I believe this bill is supported by retail pharmacies because they feel threatened by the use of direct delivery by mail. People will fall out of the habit of going to the drug store. They will demand mail order.

Purpose of this bill is to drive retail traffic into drug stores.

The insured is not prevented from going to the pharmacy of their choice. They just may have to pay a larger co-pay.

This bill fails to improve access, undercuts patient safety and increases drug costs to consumers.

This bill is not about networks. This bill is anti-mail order.

This bill dictates who health insurers do business with and what the terms and conditions of the those business agreements will be. This runs directly contrary to the freedom of contract.

Studies show Any Willing Provider (AWP) legislation is more an independent pharmacist protection initiative not patient protection.

Mail Order is Good

PBMS have the purchasing power of a company that serves 85 million Americans We can buy drugs cheaper.

OIG report of 2013 Department of Defense analyzing the PBM administration of TriCare program – Use of mail saved Department of Defense 16.7%.

Mail order pharmacies are safer and make fewer dispensing errors. Accuracy rate is 99.97% in mail order pharmacies. 98.5% in retail pharmacy. This is because “we do not administer flu shots, sell magazines, soda, and non-prescription drugs.”
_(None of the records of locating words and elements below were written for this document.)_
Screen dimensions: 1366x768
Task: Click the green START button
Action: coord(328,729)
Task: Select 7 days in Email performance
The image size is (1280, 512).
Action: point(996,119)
Better adherence/compliance if prescriptions delivered by mail.

Mail order offers a 24/7 hotline.

Retail pharmacies are threatened by the use of mail.

Bill seeking to increase the use of mail order pharmacy benefits among Colorado’s Medicaid population mail order programs is projected to save the state 2 Million dollars once the program is fully implemented.

Cost saving impact undermined by restricting access to mail order benefits.

PBMs are good

It is the PBM customer (employer) and not the PBM that decides which pharmacies are in the network and if mail order pharmacies are used.

PBM customers prefer narrower and restricted networks if they are looking to get a deeper discount.

Express Scripts had only a 2.8% profit. That is an extremely small profit margin. “We are in the business of saving money in the provision of pharmaceuticals to consumers and not in the business of gouging them.”

Google any industry you like you will find their profit margin higher than the PBMs.

PBMS s create substantial health care savings through negotiating rebates with manufacturers and decreased costs from pharmacies.

This bill will increase drug costs

Pharmacy network will offer a better price because they know it will deliver a certain amount of retail traffic to their stores. And this bill is about retail traffic. If that traffic is not realized because the network is destroyed and we are obligated to provide consumers the choice of going to any pharmacy. Next year the price of the benefit will go up because the retail store did not realize the increased traffic and that ultimately over time drives up prices.

Health insurers will lose their private right of contract. This intrusion can result in increased costs of health care premiums.

According to the 2012 study University of Pennsylvania Law School “We find statistically significant increase in expenditures because of AWP (Any Willing Provider) laws. This suggests that AWP laws are a poor idea from a public policy perspective.

Bill limits the ability to form strategic business partnerships which will increase costs.

Studies have found substantial savings associated with preferred pharmacies and mail order pharmacies.